Un uomo ha ucciso una donna con cui aveva avuto ( forse ) una relazione. Lo ha fatto nella propria tenuta, tra Palau e Arzachena, e ha nascosto il corpo. Poi ha cercato di fuggire. Fermato dai carabinieri, ha confessato.
La vittima è Cinzia Pinna, 33 anni, scomparsa l’11 settembre. L’autore del delitto è Emanuele Ragnedda, 41 anni, imprenditore vitivinicolo molto noto in Sardegna.
La notizia è stata confermata ieri, 24 settembre. Ma già prima che i resti di Cinzia fossero ufficialmente ritrovati — su indicazione dello stesso Ragnedda —, la stampa aveva tracciato un profilo dettagliato dell’uomo: imprenditore brillante, erede di una storica famiglia del vino, ideatore del Vermentino “Disco Volante”, venduto fino a 1.800 euro a bottiglia.
Molto meno spazio è stato dedicato a Cinzia Pinna. La donna è scomparsa. È stata uccisa. Ma nei resoconti mediatici, il suo nome sembra un dettaglio secondario. Si parla più del vino che della vittima.
Emanuele Ragnedda non è un uomo qualsiasi. Figlio e nipote dei fondatori della rinomata cantina Capichera (poi ceduta), è diventato noto per aver fondato l’azienda vitivinicola Conca Entosa e per la produzione del bianco “Disco Volante”, considerato tra i vini più cari d’Italia. Il suo volto è ben conosciuto non solo nel circuito degli imprenditori sardi, ma anche sulla stampa di settore e nei contesti dell’enogastronomia d’élite. Anche per questo, nel momento in cui la notizia del suo fermo è arrivata, l’attenzione mediatica si è concentrata prima sulla sua identità imprenditoriale che sul fatto: un femminicidio.
A sottolineare questa grave asimmetria è stato l’avvocato Michele Zuddas, in un post diventato rapidamente virale, che denuncia un modello narrativo ricorrente: “C’è un limite che ogni cronaca degna di questo nome non dovrebbe mai oltrepassare: quello che separa il racconto dei fatti dal compiacimento per i cliché sociali. […] Il dramma reale, quello di una vittima che meriterebbe rispetto e silenzio, diventa il fondale di un copione vecchio come il patriarcato.”
Zuddas osserva come la stampa abbia offerto, ancora una volta, un’immagine rispettabile e “umana” dell’omicida, mentre la donna uccisa è stata presentata in modo vago, marginale, e con accenni a presunte fragilità. Una narrazione tossica, che finisce per rovesciare i ruoli morali: l’uomo diventa “comprensibile”, la donna “problematicamente fragile”.
La denuncia di Zuddas non è un’impressione isolata, ma trova conferma in anni di studi sulla rappresentazione mediatica della violenza di genere in Italia. Secondo la ricercatrice Natascia Mandolini, le cronache giornalistiche “tendono a ridurre la vittima a un elenco di errori o fragilità, mentre il carnefice è descritto attraverso il lavoro, i successi e il suo ruolo sociale” (Femminicidio, prima e dopo – Università di Bologna).
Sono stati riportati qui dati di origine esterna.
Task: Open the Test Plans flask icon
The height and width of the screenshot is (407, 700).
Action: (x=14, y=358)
A rafforzare questa tesi arriva l’analisi quantitativa condotta da Paolo Orrù (2024), basata su oltre 1.200 articoli: in ben due casi su tre, l’omicida viene rappresentato in termini positivi — come lavoratore, padre, uomo stabile — mentre la vittima appare spesso come fragile o “problematicamente” segnata da un passato difficile (ResearchGate).
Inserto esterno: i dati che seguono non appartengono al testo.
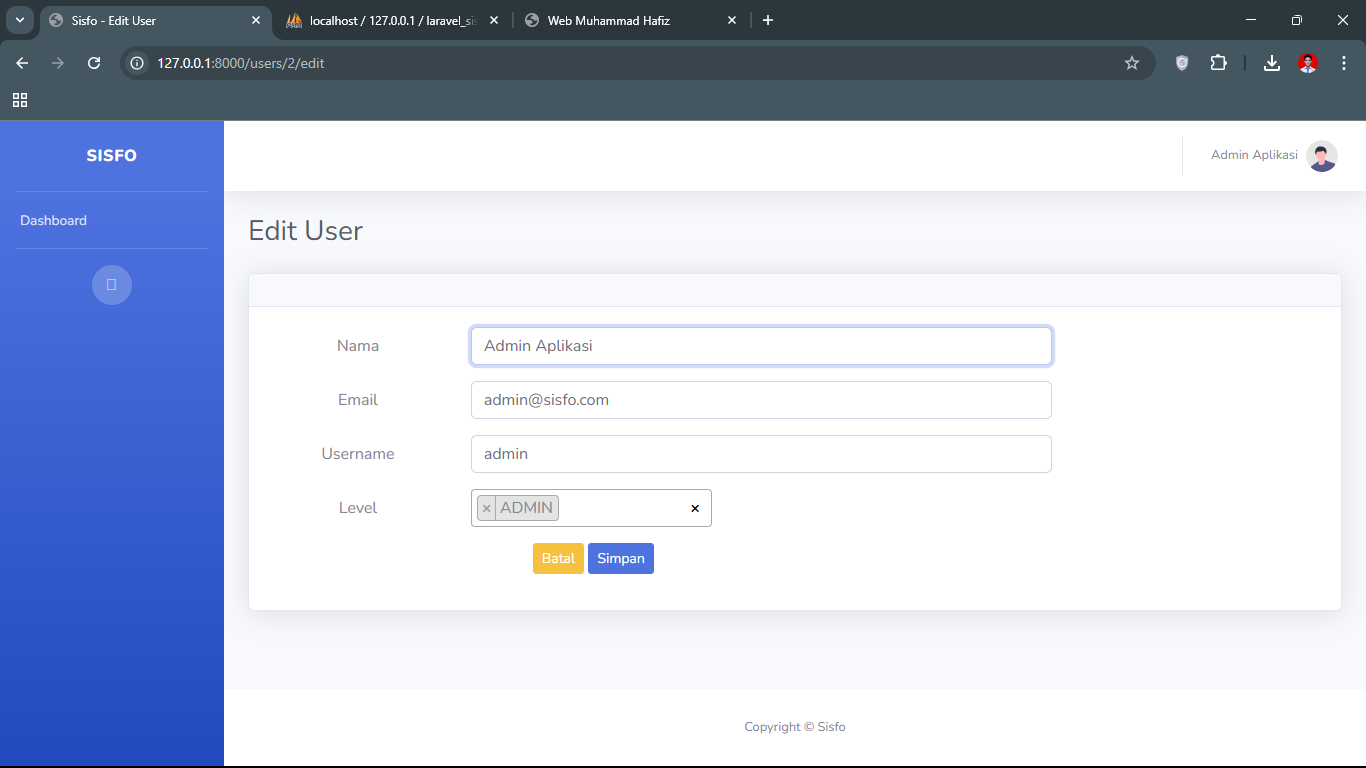1366x768 pixels.
Task: Focus the Email input field
Action: click(x=760, y=400)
Infine, uno studio promosso da UNAR (2024) sintetizza con chiarezza il cuore del problema: “Il frame narrativo dominante è quello del delitto passionale, che tende a giustificare l’omicida e a colpevolizzare la donna per la sua condotta di vita.” Una dinamica culturale radicata, che continua a filtrare la realtà attraverso schemi tossici e profondamente ingiusti.
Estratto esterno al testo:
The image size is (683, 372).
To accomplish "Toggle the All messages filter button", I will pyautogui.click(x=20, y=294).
Il lessico giornalistico non è mai neutro. Quando si sceglie di raccontare l’omicida come “figlio di imprenditori del vino”, si contribuisce — anche involontariamente — a una narrazione che umano-lizza l’assassino e marginalizza la vittima. Come ha scritto Valigia Blu, in una guida dedicata al tema: “Raccontare un femminicidio indugiando su dettagli morbosi o colpevolizzando la vittima significa contribuire alla cultura che lo ha reso possibile.” E quando la cronaca si concentra sul curriculum del carnefice e dimentica la storia della donna uccisa, contribuisce a riscrivere la realtà in modo sbagliato, pericoloso, e spesso complice.
Come conclude Zuddas nel suo post: “Chi scrive così non fa informazione ma perpetua un modello. […] Questa non è cronaca ma un racconto avvelenato, un vecchio copione patriarcale che il giornalismo dovrebbe avere il coraggio di stracciare.”